RECORDS TO PROCESS:
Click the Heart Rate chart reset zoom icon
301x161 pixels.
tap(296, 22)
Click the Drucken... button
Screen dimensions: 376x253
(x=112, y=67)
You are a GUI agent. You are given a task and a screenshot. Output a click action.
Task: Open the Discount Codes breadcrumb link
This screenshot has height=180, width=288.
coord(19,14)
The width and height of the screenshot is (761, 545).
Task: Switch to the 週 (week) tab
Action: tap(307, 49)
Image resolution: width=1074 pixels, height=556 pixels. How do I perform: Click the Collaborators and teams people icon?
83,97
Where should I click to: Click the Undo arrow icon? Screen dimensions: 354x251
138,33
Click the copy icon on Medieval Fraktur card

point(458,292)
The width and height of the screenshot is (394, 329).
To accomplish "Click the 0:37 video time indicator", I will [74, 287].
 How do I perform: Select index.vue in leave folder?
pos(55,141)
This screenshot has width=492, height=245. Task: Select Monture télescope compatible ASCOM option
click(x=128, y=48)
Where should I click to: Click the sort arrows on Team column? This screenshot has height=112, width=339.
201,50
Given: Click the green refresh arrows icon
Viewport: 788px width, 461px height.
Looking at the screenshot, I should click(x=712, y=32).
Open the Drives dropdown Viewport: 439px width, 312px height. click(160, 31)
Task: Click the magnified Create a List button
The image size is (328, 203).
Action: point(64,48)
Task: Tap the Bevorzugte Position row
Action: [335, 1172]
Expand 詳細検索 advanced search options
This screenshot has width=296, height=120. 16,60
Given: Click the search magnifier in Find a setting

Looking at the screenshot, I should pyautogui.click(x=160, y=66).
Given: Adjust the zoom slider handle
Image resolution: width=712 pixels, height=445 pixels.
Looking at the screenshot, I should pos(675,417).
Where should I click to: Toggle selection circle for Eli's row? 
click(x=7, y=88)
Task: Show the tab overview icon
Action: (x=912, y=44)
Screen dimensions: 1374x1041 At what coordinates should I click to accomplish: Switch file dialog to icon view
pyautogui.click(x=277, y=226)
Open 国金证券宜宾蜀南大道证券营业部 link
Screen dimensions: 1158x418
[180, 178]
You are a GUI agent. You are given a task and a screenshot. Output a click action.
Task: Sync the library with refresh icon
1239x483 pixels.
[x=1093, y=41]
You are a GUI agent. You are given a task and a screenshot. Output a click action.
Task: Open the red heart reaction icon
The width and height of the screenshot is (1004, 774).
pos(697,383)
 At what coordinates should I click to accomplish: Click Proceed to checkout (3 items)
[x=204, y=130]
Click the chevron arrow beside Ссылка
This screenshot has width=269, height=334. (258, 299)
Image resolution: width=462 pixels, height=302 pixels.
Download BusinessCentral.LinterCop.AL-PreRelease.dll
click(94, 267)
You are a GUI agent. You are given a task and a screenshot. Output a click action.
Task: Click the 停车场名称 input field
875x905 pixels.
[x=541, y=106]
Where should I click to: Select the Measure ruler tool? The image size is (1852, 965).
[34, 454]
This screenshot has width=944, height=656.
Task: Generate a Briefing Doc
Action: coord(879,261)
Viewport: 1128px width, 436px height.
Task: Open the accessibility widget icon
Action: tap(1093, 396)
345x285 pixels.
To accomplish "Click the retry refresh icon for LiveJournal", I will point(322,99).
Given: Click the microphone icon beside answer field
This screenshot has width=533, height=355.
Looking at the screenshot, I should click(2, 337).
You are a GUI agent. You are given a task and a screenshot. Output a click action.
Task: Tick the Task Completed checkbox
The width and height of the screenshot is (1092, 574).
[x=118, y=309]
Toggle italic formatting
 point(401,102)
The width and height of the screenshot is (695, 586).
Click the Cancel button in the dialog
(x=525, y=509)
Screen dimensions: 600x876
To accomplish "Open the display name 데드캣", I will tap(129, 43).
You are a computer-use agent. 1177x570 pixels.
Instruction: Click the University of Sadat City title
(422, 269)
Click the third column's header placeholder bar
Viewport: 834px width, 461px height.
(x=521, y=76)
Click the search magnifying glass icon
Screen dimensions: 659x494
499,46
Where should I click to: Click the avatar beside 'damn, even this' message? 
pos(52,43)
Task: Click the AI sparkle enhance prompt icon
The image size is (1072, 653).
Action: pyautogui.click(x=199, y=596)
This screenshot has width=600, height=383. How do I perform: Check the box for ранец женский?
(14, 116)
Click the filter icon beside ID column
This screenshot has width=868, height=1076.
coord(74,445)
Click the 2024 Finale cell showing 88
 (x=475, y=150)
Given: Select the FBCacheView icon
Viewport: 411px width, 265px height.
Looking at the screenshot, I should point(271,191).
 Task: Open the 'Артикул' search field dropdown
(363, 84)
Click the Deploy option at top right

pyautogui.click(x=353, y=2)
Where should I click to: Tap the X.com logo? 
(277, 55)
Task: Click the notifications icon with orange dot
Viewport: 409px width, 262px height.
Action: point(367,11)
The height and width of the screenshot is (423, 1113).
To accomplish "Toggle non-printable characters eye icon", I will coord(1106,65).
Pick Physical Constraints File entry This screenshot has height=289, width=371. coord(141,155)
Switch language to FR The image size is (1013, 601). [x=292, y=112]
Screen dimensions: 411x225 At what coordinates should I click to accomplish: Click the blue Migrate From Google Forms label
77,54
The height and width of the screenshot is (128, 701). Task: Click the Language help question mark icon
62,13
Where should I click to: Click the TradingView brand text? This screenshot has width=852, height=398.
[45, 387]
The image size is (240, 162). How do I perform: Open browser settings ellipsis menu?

WHAT NEEDS TO BE DONE:
The string "zoom" may appear in the entries. Say how many lines contain it, as a bare number.

ANSWER TO THIS TASK:
2